#### Exercice 1:
Dans l'extrait sur l'exception de reprographie, relevez tous les usages pour lesquels cette exception autorise la reproduction d'œuvres fixées sur support papier.
#### Exercice 2:
D'après l'extrait sur l'exception de reprographie, à quelle date la Cour de justice de l'Union européenne a-t-elle rendu son arrêt ?

---- Extrait à lire

Droit d’auteur : la CJUE précise le régime de l’exception de reprographie

La Cour de justice de l’Union européenne a rendu, le 12 novembre 2015, un arrêt important par lequel elle éclaire le cadre juridique applicable à cette exception au droit d’auteur particulière qu’est l’exception de reprographie.

Les juridictions nationales ont la possibilité d’interroger la Cour de justice de l’Union européenne (CJUE) afin de connaître l’interprétation des textes européens qu’il convient, selon elle, de retenir. C’est le mécanisme de la question préjudicielle. Celui-ci a déjà souvent été mis à profit afin de mieux harmoniser les droits d’auteur nationaux. La CJUE œuvre ainsi depuis de nombreuses années afin de combler certaines carences et de mettre fin à certaines hésitations de la réglementation européenne applicable aux œuvres de l’esprit et, en particulier, à leur exploitation. Dès lors, la Cour a abordé une multitude de sujets ; et les questions qui lui sont posées par les juridictions nationales se font de plus en plus précises et spécifiques, touchant parfois à des points très problématiques du droit d’auteur. Tel a été récemment le cas concernant l’exception de reprographie.

Le principe de base du droit d’auteur est le suivant : pour reproduire ou communiquer au public une œuvre de l’esprit quelconque non tombée dans le domaine public, il convient de demander préalablement une autorisation à l’auteur ou à ses ayants droit, car ceux-ci jouissent de droits patrimoniaux leur conférant la maîtrise de l’exploitation de l’œuvre. Il existe cependant des exceptions listées exhaustivement par les directives européennes et par les lois nationales, c’est-à-dire des situations dans lesquelles il n’est pas indispensable d’obtenir une autorisation pour réutiliser l’œuvre. Au nombre de ces exceptions figure la copie privée, autrement dit la possibilité de reproduire une œuvre acquise licitement afin de faire de la copie obtenue un usage privé, non commercial. Cette exception de copie privée connaît, notamment à l’article 5 paragraphe 2 de la directive 2001/29 du 22 mai 2001 Sur l’harmonisation de certains aspects du droit d’auteur et des droits voisins dans la société de l’information, une « proche parente » : l’exception de reprographie, qui s’applique aux reproductions sur papier et équivalents (carton, tissu, etc.), alors que l’exception de copie privée concerne « tout support ». En vertu de l’exception de reprographie, il est permis de reproduire des œuvres fixées sur support papier pour un usage personnel, pour un usage professionnel interne, aux fins d’illustration dans l’enseignement ou dans le cadre de recherches scientifiques. Par suite, les auteurs et, éventuellement, les éditeurs doivent percevoir une « compensation équitable » sous forme de rémunération, en contrepartie de cette exception qui engendre logiquement un préjudice économique en raison des pertes d’exploitation subies.

--------
---- Matériel fourni

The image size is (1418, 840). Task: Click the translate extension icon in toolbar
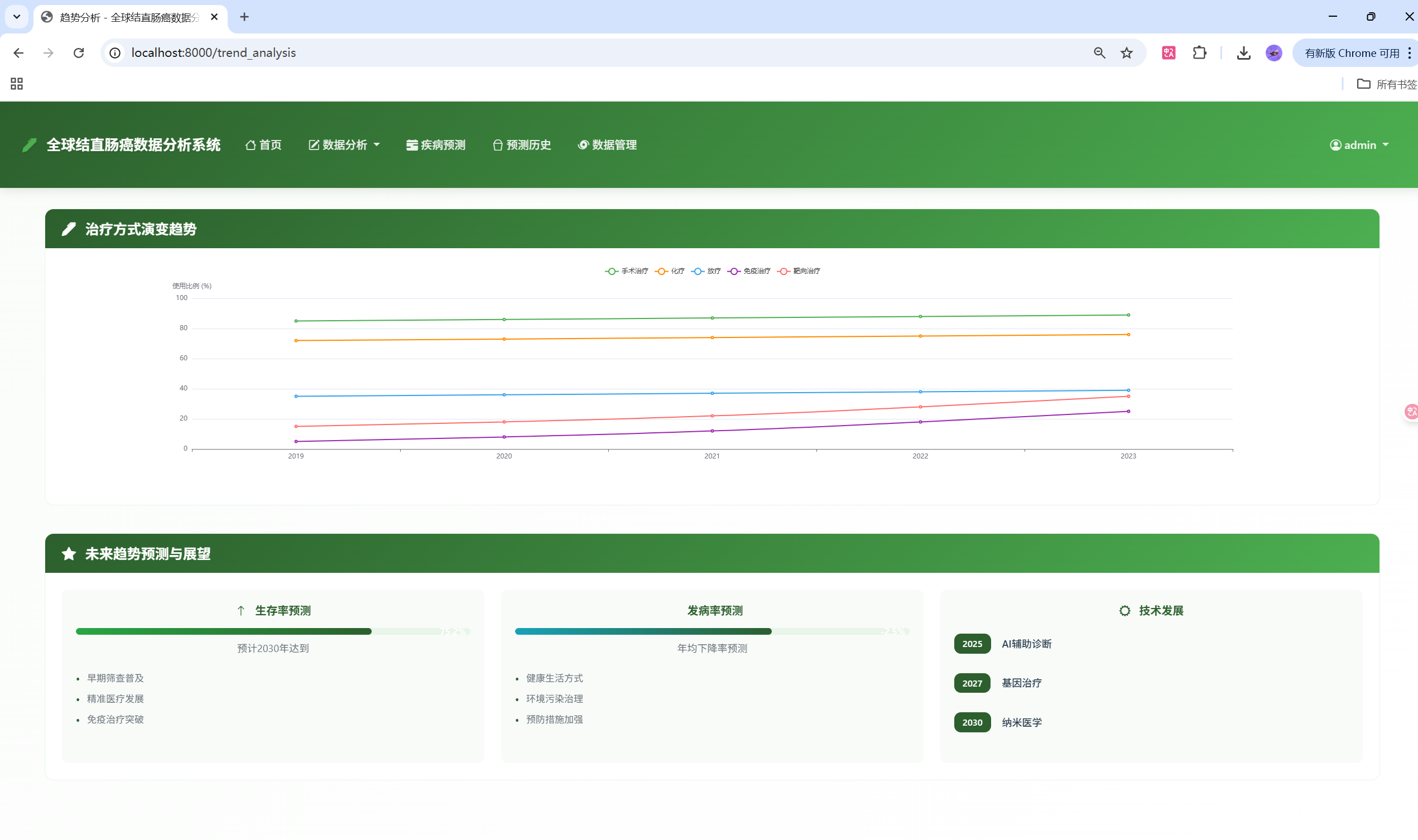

--------

#### Réponse finale 1:
- Un usage personnel
- Un usage professionnel interne
- L'illustration dans l'enseignement
- Le cadre de recherches scientifiques

#### Réponse finale 2:
Le 12 novembre 2015.